V&A Museum spurns offer of Maggie’s frocks
MARGARET Thatcher’s collection of clothes and mementoes is to be sold off piece by piece – after an offer to the Victoria and Albert Museum to display it for the nation was rejected.
Her family offered hundreds of items – from her wedding dress to her red prime ministerial dispatch box – to the London institution for display to the general public.
Sir Mark and Carol Thatcher instructed Christie’s to offer the collection to the V&A so it could be kept together rather than scattered among admirers around the world.
But the museum, whose director is Martin Roth, a trustee of the British Council, turned down the offer on the basis that it collects only items of ‘outstanding aesthetic or technical quality’ rather than those with ‘intrinsic social historical value’, the Daily Telegraph reported.
‘The V&A politely declined the offer of Baroness Thatcher’s clothes, feeling that these records of Britain’s political history were best suited to another collection which would focus on their intrinsic social historical value’, a spokesman for the museum told the newspaper. ‘The Museum is responsible for chronicling fashionable dress and its collecting policy tends to focus on acquiring examples of outstanding aesthetic or technical quality.’
The former Conservative prime minister’s wardrobe, including her famous power suits, handbags and jewellery will be auctioned with the proceeds split among her children.
A spokesman for Christie’s auction house described the collection as ‘present [ing] unique opportunities, across price levels, for collectors around the world to acquire property from the longest serving prime minister of the United Kingdom in the 20th century and the only woman to have held the office to date.’
The striking jade green wool suit worn by Lady Thatcher when she was confirmed as Tory leader in February 1975 fetched £25,000 at auction three years ago.
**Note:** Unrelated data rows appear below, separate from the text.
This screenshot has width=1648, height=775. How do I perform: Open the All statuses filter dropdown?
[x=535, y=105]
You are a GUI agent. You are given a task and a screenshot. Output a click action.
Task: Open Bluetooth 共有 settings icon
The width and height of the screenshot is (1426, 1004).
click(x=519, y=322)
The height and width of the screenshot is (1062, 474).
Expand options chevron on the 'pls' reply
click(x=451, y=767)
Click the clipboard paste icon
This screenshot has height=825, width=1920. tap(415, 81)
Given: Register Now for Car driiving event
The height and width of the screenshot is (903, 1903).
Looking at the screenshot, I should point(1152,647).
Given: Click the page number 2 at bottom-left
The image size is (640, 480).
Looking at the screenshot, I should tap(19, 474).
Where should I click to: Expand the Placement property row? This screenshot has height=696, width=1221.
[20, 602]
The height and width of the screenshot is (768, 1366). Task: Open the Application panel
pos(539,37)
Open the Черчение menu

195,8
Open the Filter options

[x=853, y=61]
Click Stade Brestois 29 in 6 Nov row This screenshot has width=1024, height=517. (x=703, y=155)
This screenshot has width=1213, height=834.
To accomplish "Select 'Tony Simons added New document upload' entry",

It was one of seven outfits under the hammer at a Christie’s sale which attracted collectors from as far as South Korea.
An Asprey handbag she clutched in an important meeting with political soul-mate Ronald Reagan sold for £25,000 at a charity auction.
But with renewed interest in Baroness Thatcher’s legacy following Charles Moore’s multivolume biography, prices at the upcoming sale are expected to comfortably outstrip those previously achieved.
Sir Mark and Carol Thatcher could not be contacted to ask why they did not approach another museum to house the collection.